La solución es un reflejo de las tensiones soterradas que vive la formación. Y también de la incomodidad que genera una figura a la que todos reconocen una enorme relevancia histórica en el partido, pero cuya etapa sigue investigando la justicia. Esta semana la Unidad Central Operativa (UCO) de la Guardia Civil ha aportado al juez que instruye el caso Taula nuevos indicios de la presunta financiación irregular de la campaña con la que Barberá ganó las elecciones de 2007, revalidando su cuarta mayoría absoluta.

El XIV Congreso del Partido Popular de la Comunidad Valenciana reelegirá como presidenta a Isabel Bonig, que es la única candidata.

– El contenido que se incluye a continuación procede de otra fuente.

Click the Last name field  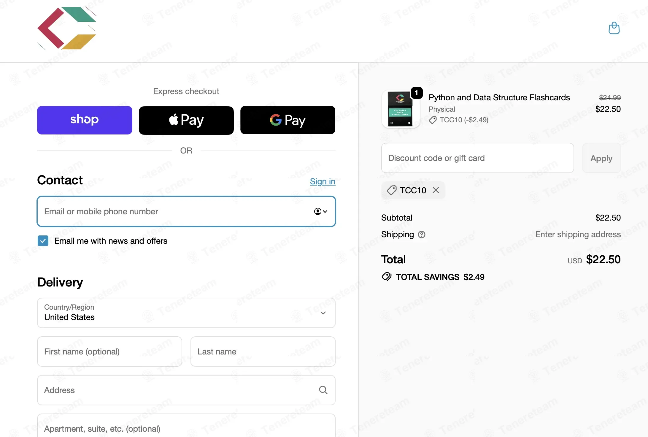pos(263,352)
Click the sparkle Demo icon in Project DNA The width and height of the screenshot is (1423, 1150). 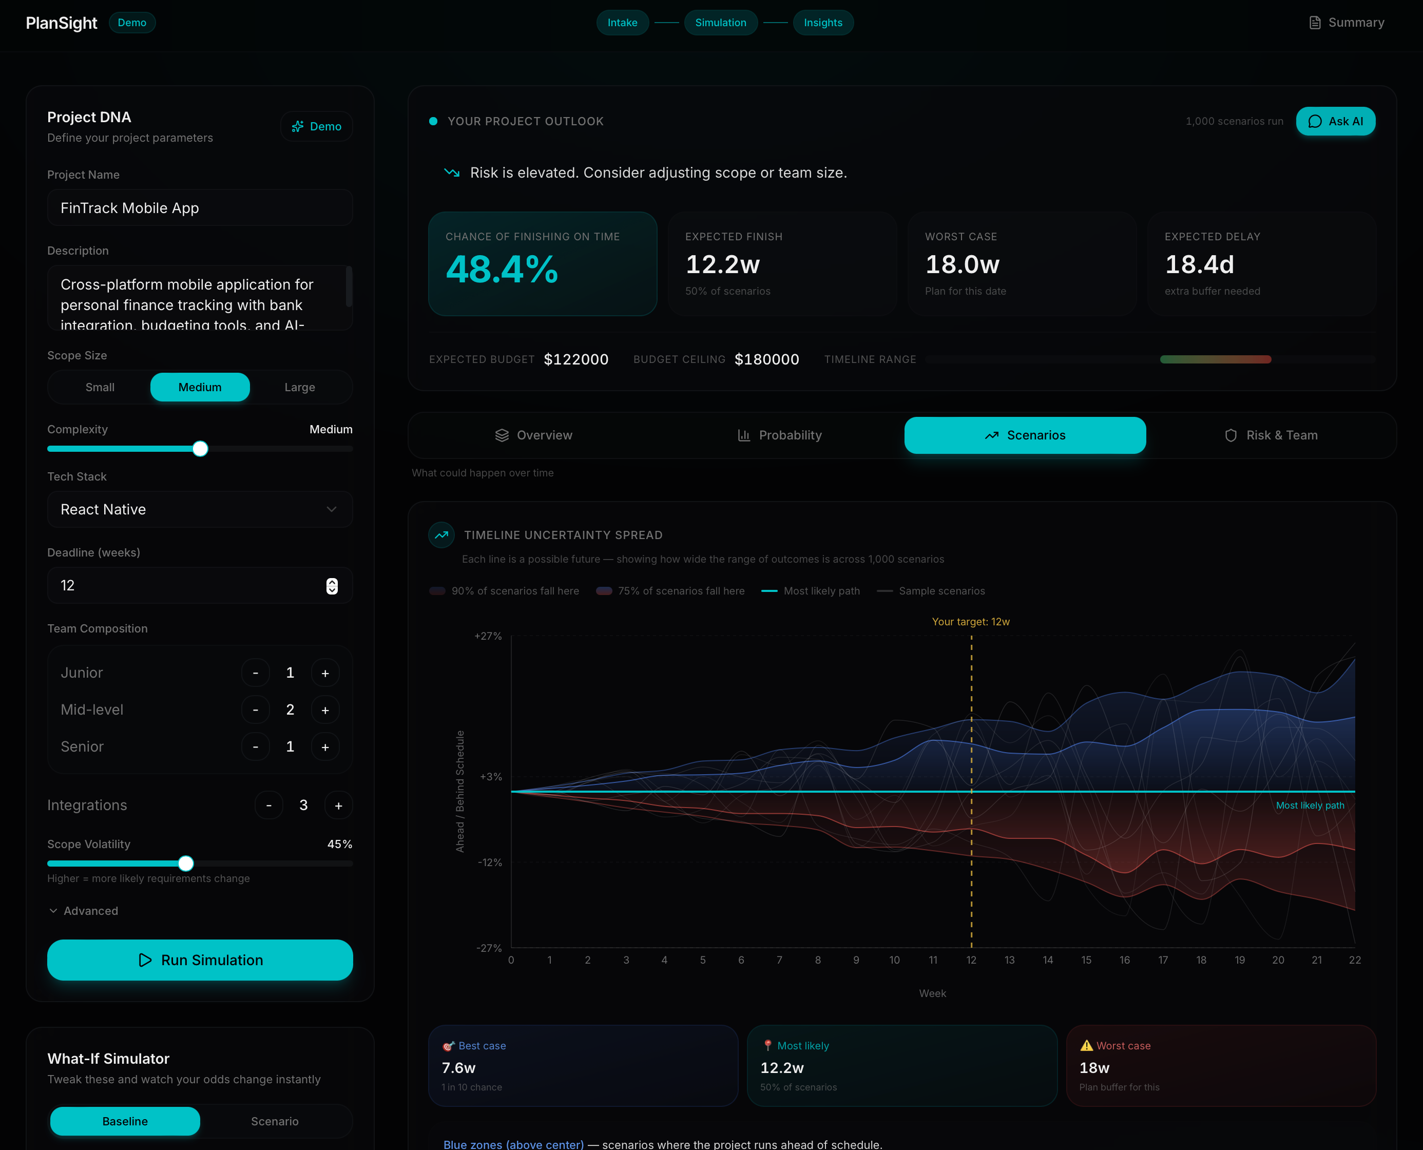(298, 127)
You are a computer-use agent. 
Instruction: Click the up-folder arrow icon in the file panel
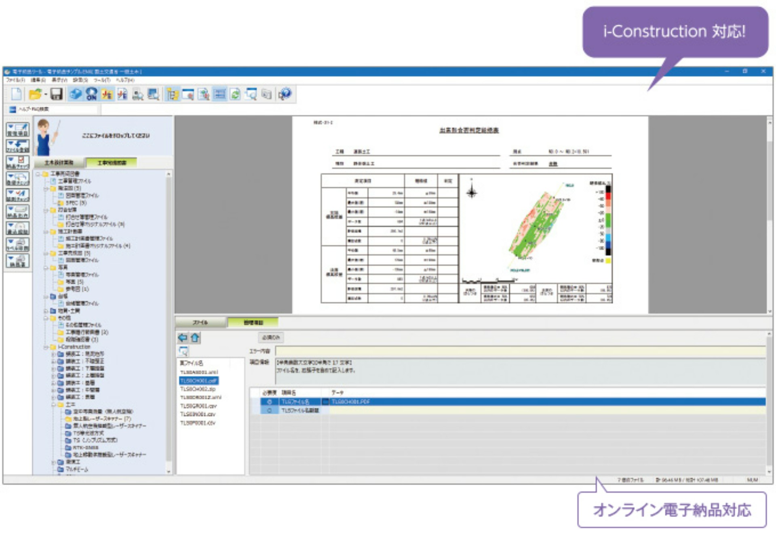(195, 338)
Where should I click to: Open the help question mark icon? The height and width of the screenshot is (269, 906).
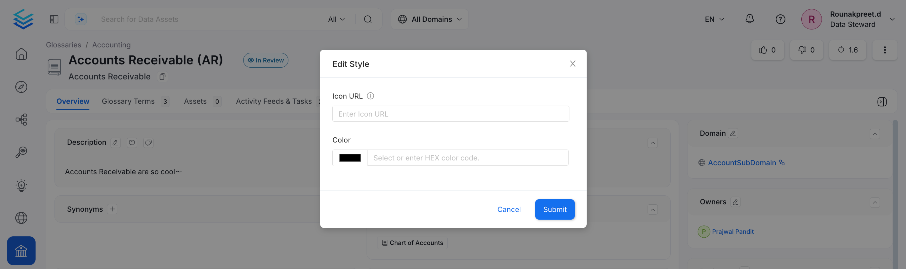[780, 19]
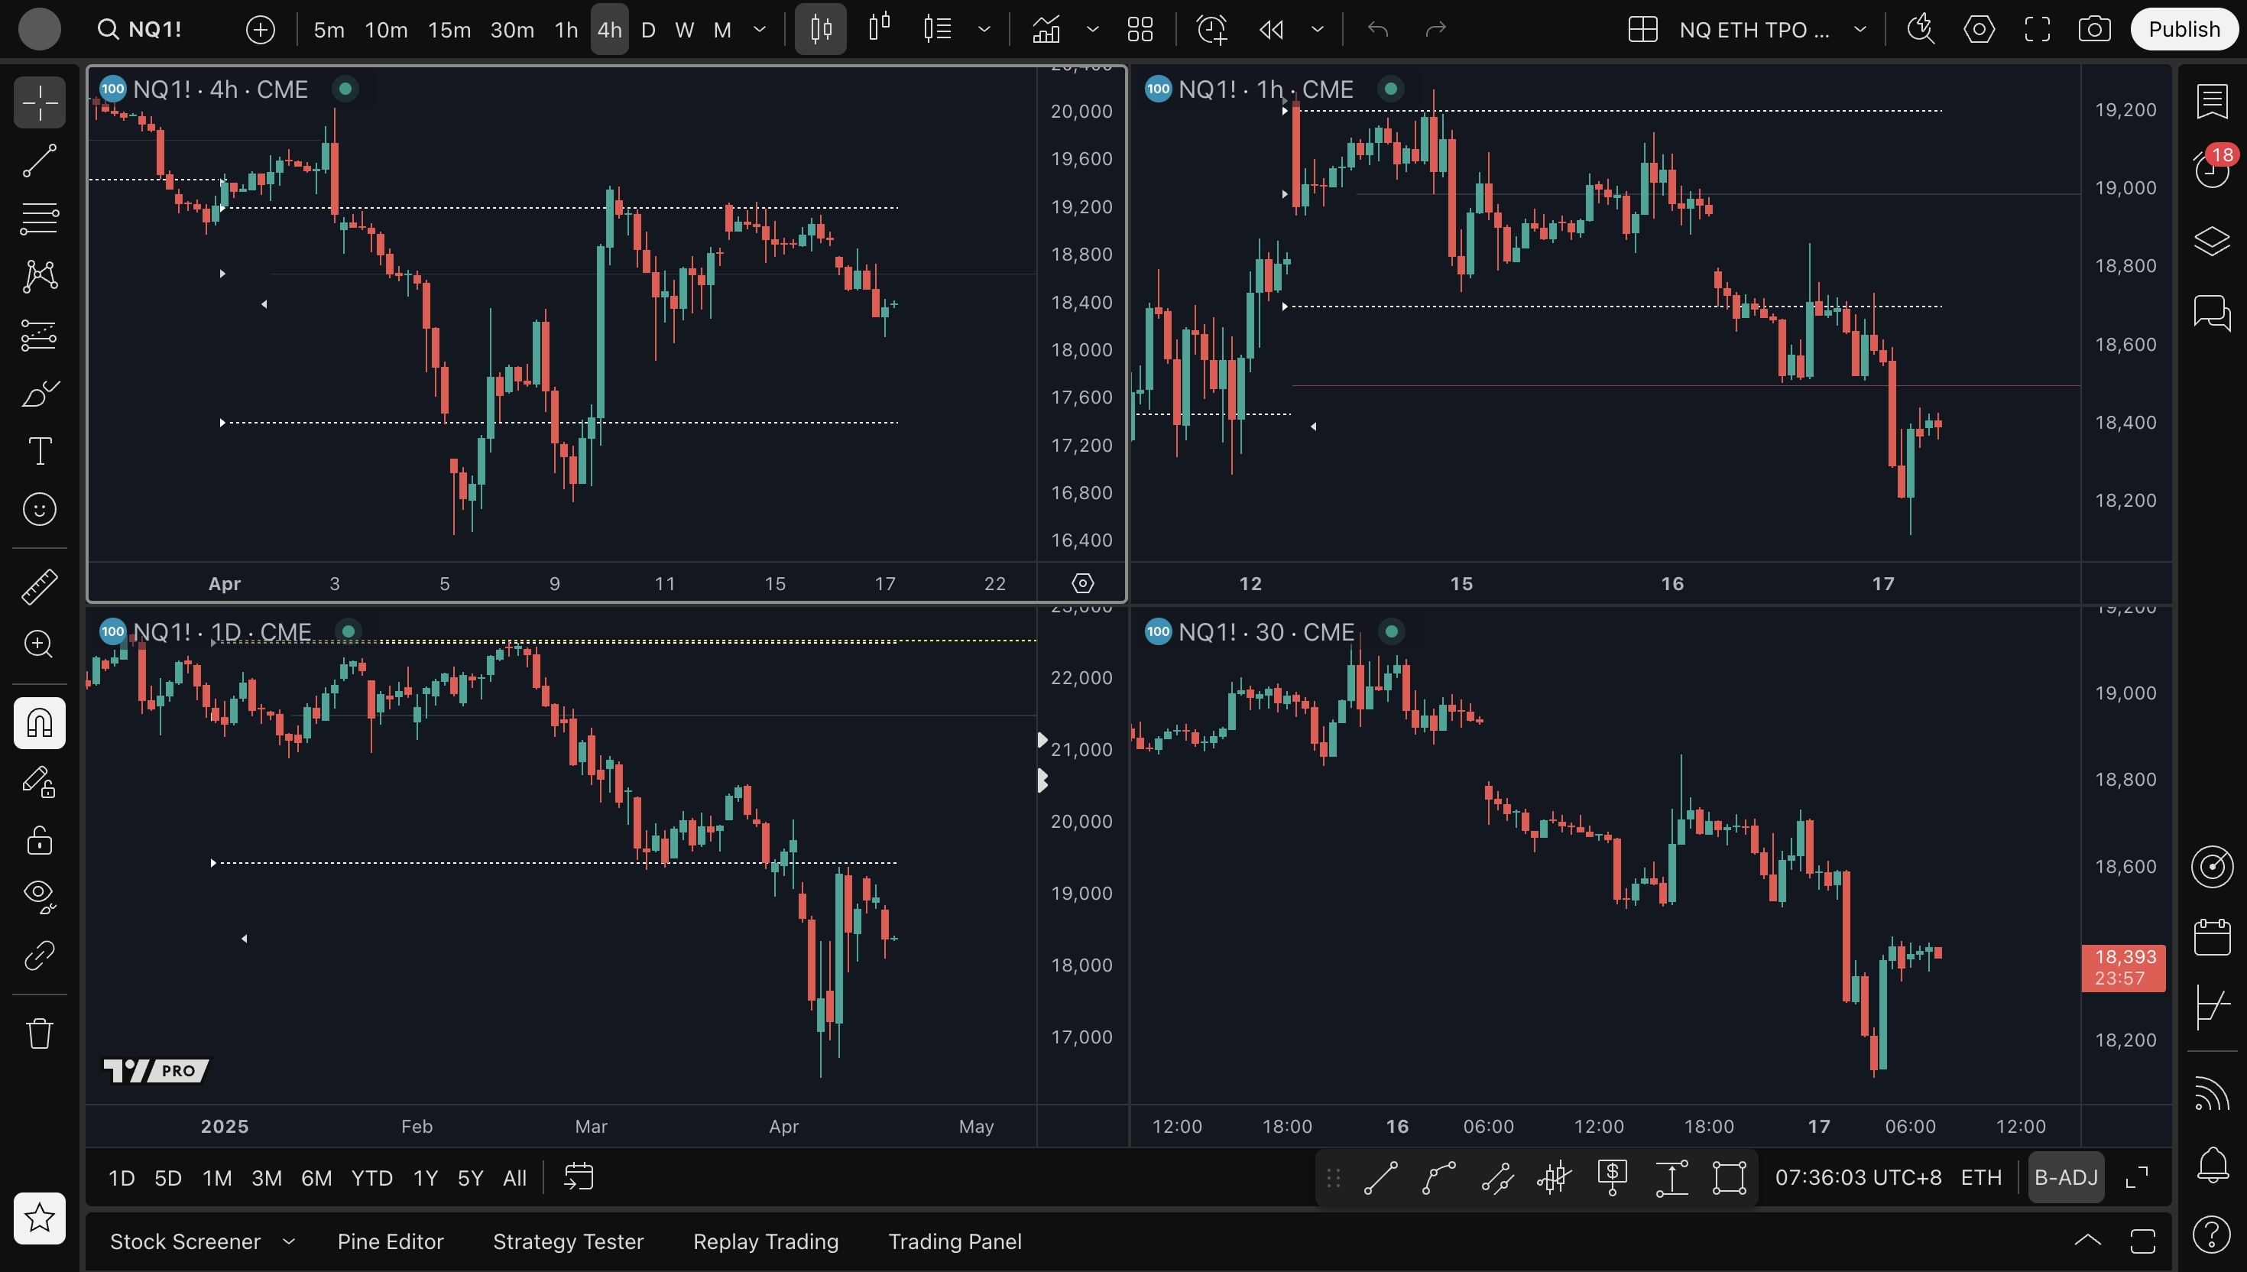The width and height of the screenshot is (2247, 1272).
Task: Open the emoji icons tool
Action: point(39,509)
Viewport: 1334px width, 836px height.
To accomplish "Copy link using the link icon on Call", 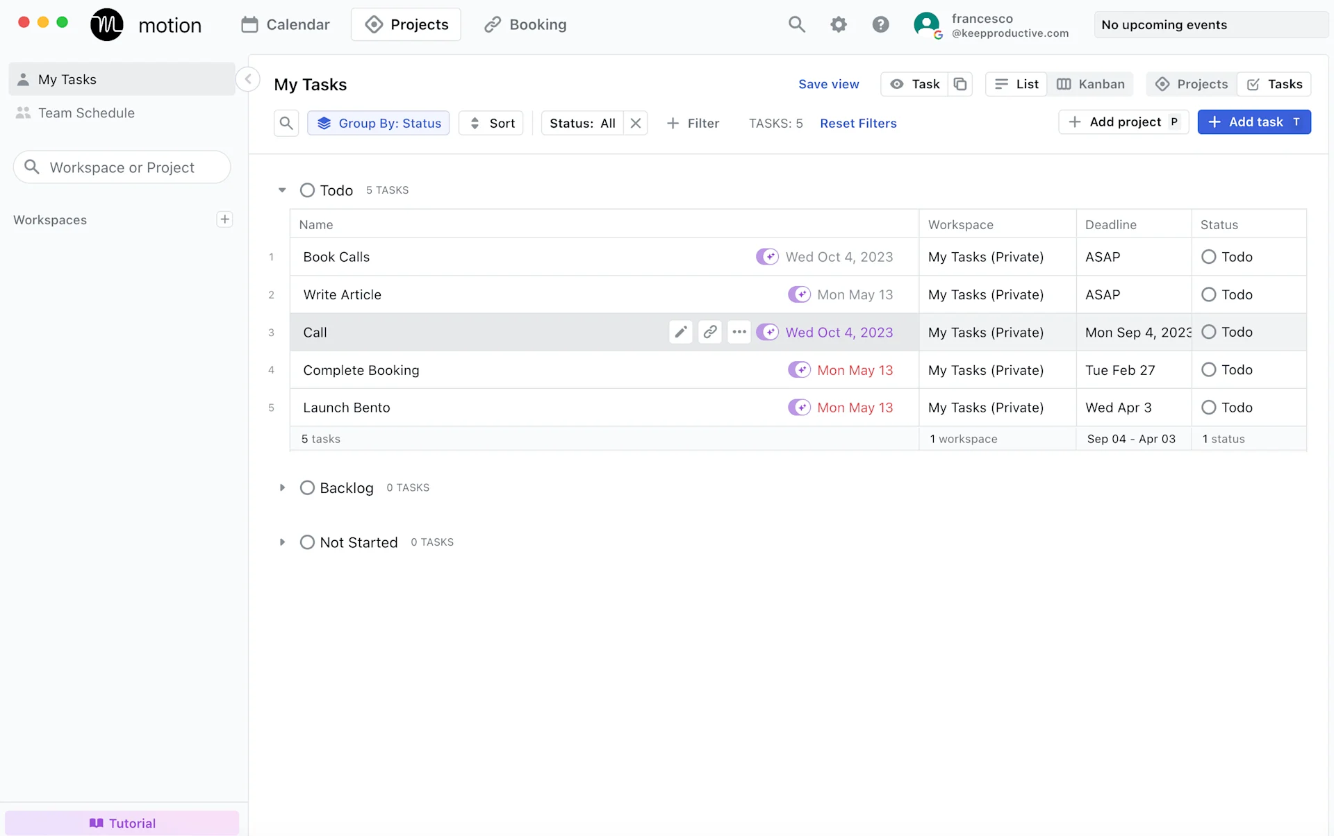I will (710, 332).

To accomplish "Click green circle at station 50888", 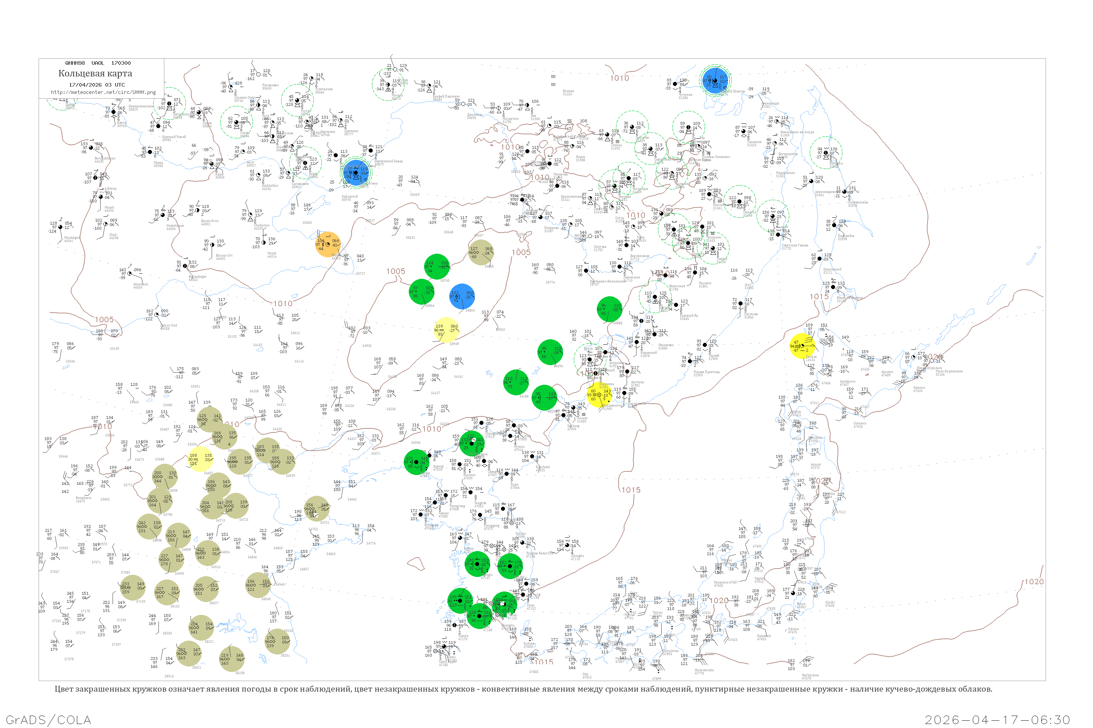I will [x=609, y=309].
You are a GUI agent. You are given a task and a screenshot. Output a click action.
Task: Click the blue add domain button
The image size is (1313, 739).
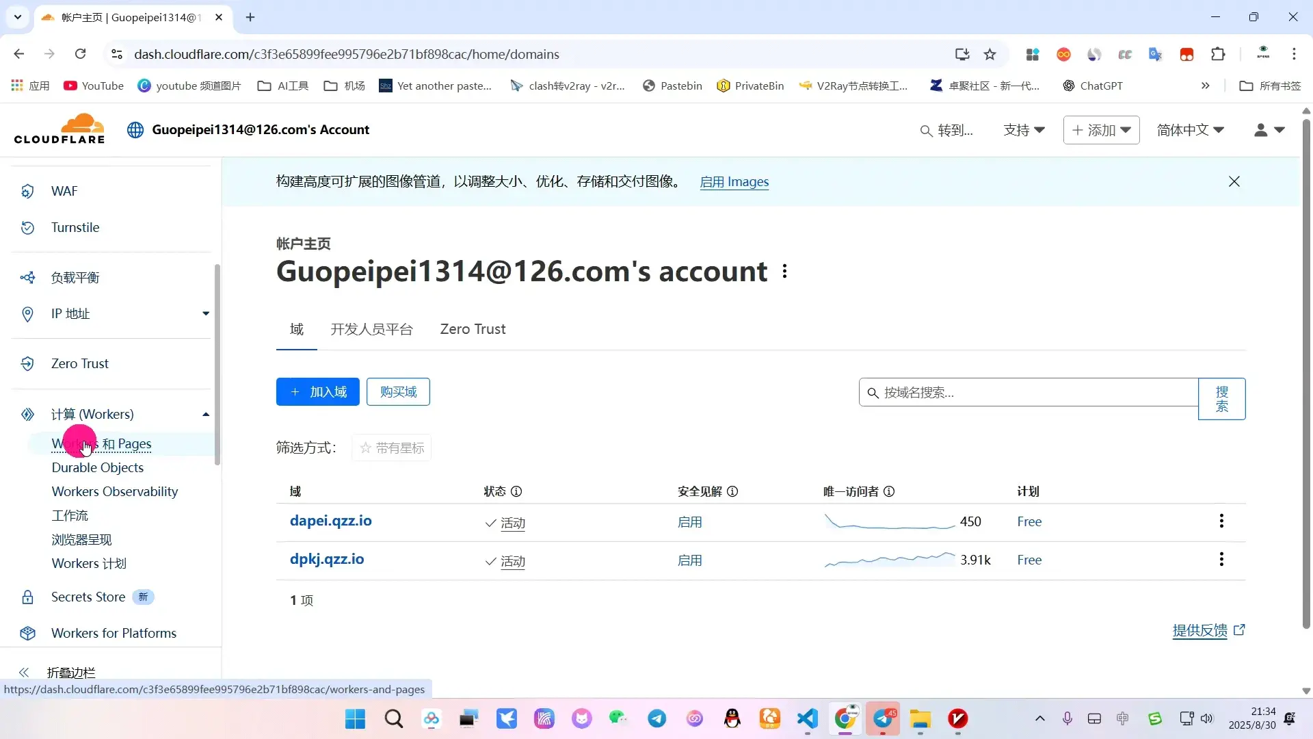pyautogui.click(x=317, y=392)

Además de incluir la referencia a la trayectoria de Barberá en el preámbulo, fuera del articulado de los estatutos, es más que probable que durante el congreso se le rinda homenaje, al menos unas palabras en alguna de las intervenciones.

Valencia 'congela' la calle de la exalcaldesa

Valencia no concederá ni ahora ni a medio plazo una calle a la exalcaldesa Rita Barberá como solicitó una asociación. El actual regidor, Joan Ribó, considera que falta “perspectiva temporal” para tomar tal decisión. Barberá falleció a finales de noviembre. “Con el tiempo se puede volver a revisar todo, pero ahora no es el momento”, afirma Ribó.

Barberá murió dos días después de declarar como investigada por supuesto blanqueo de capitales, un delito que negó haber cometido.

En el Ayuntamiento, solo el grupo municipal del PP apoya la propuesta registrada por Rafael Mampel, presidente de la Asociación de Vecinos y Comerciantes de Ciutat Vella, una entidad no muy conocida. La Federación de Vecinos de Valencia ha eludido pronunciarse.

La cuestión judicial, señala Ribó, “está sobre la mesa”. “Pero independientemente de que se resolviese, no está previsto dedicarle una calle a Barberá. Es necesaria cierta perspectiva histórica. Una asociación lo ha pedido y muchos ciudadanos se han manifestado en contra”, añade.

La enmienda para convertir a la exalcaldesa presidenta de honor presentada por Agramunt, que fue presidente del PP de la Comunidad Valenciana (PPCV) entre 1990 y 1993, es un signo del pulso silencioso que mantiene con Bonig parte de la vieja guardia del partido.

Un grupo en el que además del actual senador se han alineado figuras que en su día tuvieron peso en la formación. Como Carlos González Cepeda, José María Chiquillo y parte de los concejales del PP en el Ayuntamiento de Valencia, que fueron elegidos en la lista que Barberá encabezó en 2015 y están imputados —nueve de los 10 ediles del grupo municipal— en la pieza de blanqueo y financiación ilegal abierta en el caso Taula.

Todos ellos se han acercado en los últimos meses a Vicente Betoret, presidente del PP de la provincia de Valencia, que celebrará su propio congreso después del regional. Una aproximación que ha ido en paralelo a la pérdida de sintonía entre Bonig y Betoret.

Si el distanciamiento entre ambos se traduce o no en enfrentamiento abierto se sabrá después del cónclave regional, que tendrá lugar el 1 y el 2 de abril en el Palacio de Congresos de Valencia y a cuya clausura el PPCV espera al presidente del Gobierno y del PP nacional, Mariano Rajoy.